Protein truncation experiment

Diagram showing steps in a protein truncation test. First, a double stranded DNA helix is shown. The DNA region of interest is subjected to PCR amplification to ensure a sufficient number of copies. Next, in vitro transcription and translation occur. A strand of RNA is shown with a start codon on the 3' end. A protein, which is represented by a chain of red dots, is assembled during translation. The proteins are then analyzed using SDS-PAGE, a process that uses an electrical current in a gel matrix to separate proteins based on their molecular weight. A simple example of SDS-PAGE results is depicted, where bands in a gel tray represent the proteins. A full length protein band is shown near the loading well at the top of the tray, while a truncated protein band is shown as having travelled farther down the tray.

Figure 1. A schematic diagram showing the different steps of the protein truncation test.

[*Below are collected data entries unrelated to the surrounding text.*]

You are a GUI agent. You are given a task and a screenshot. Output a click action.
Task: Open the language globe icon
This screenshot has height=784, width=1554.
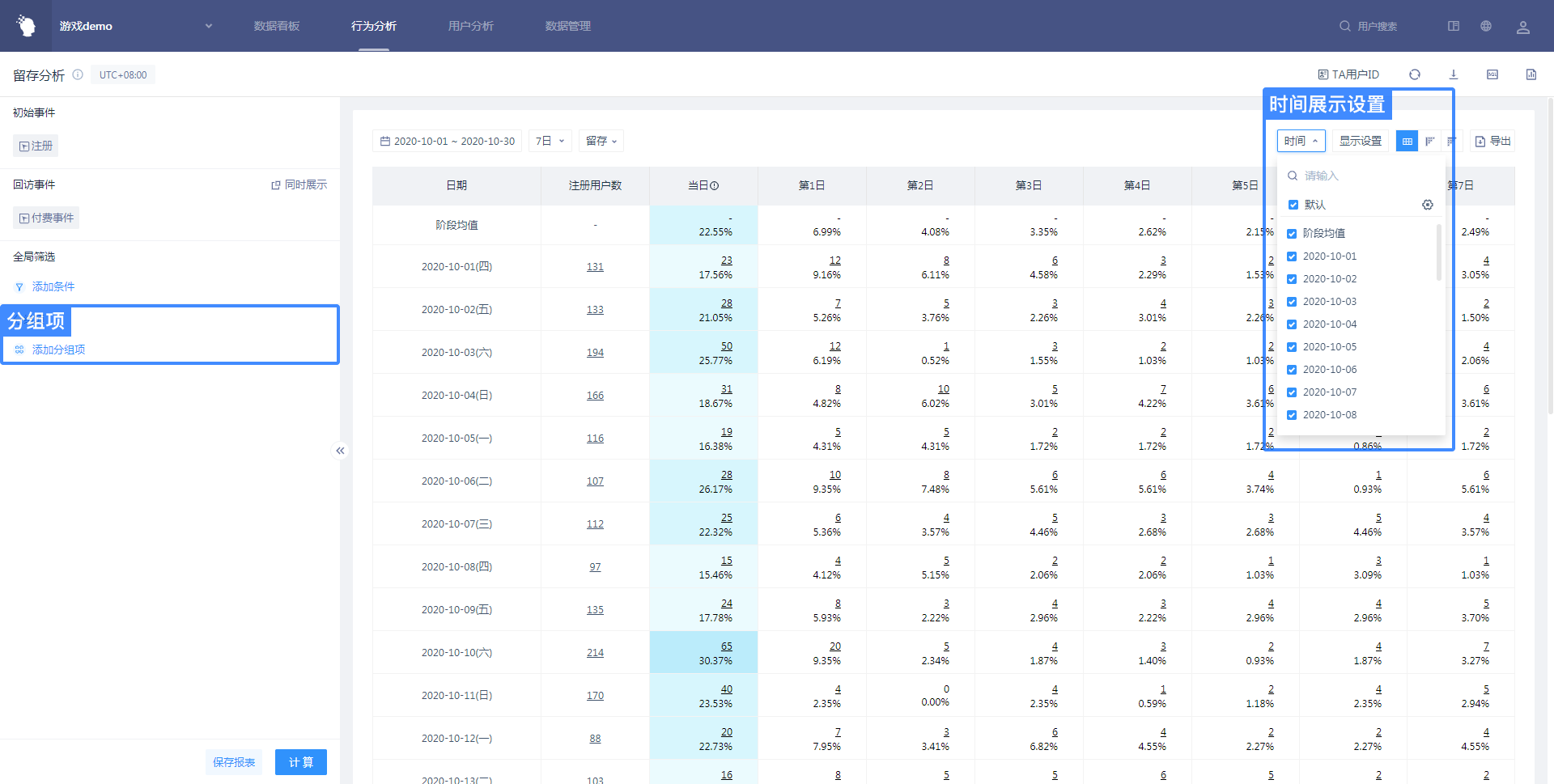click(1485, 26)
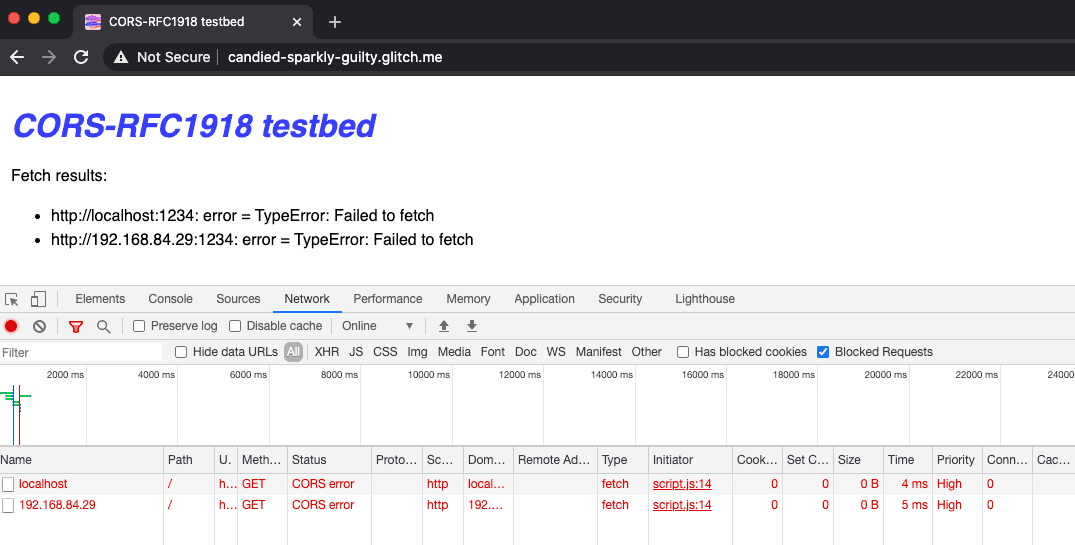Check the Disable cache checkbox
This screenshot has width=1075, height=545.
235,326
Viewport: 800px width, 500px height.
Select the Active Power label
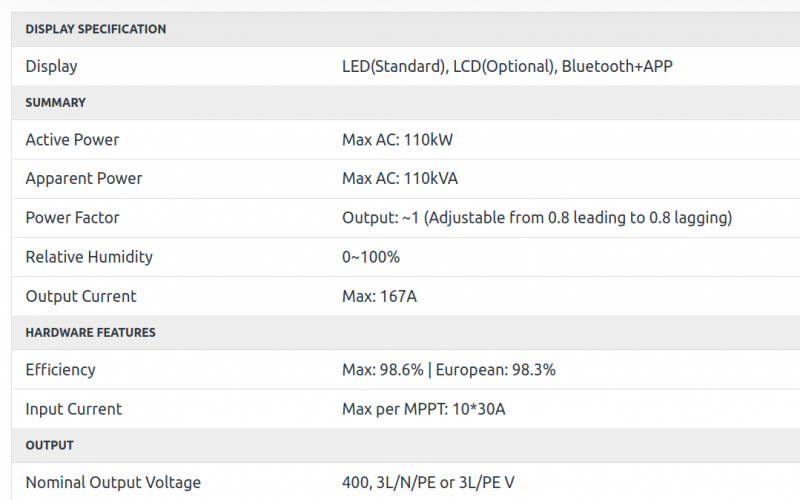tap(72, 140)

The protein truncation test is composed of four major steps (Figure 1):

  1. Nucleic acid isolation; either genomic DNA, total RNA, or poly-A RNA.
  2. Amplification of a specific region of the gene of interest using PCR. In this step, a start codon (ATG) is added to the 5' end of the amplified DNA.
  3. In vitro transcription and translation of the product.
  4. Detection of the translated protein using polyacrylamide gel electrophoresis.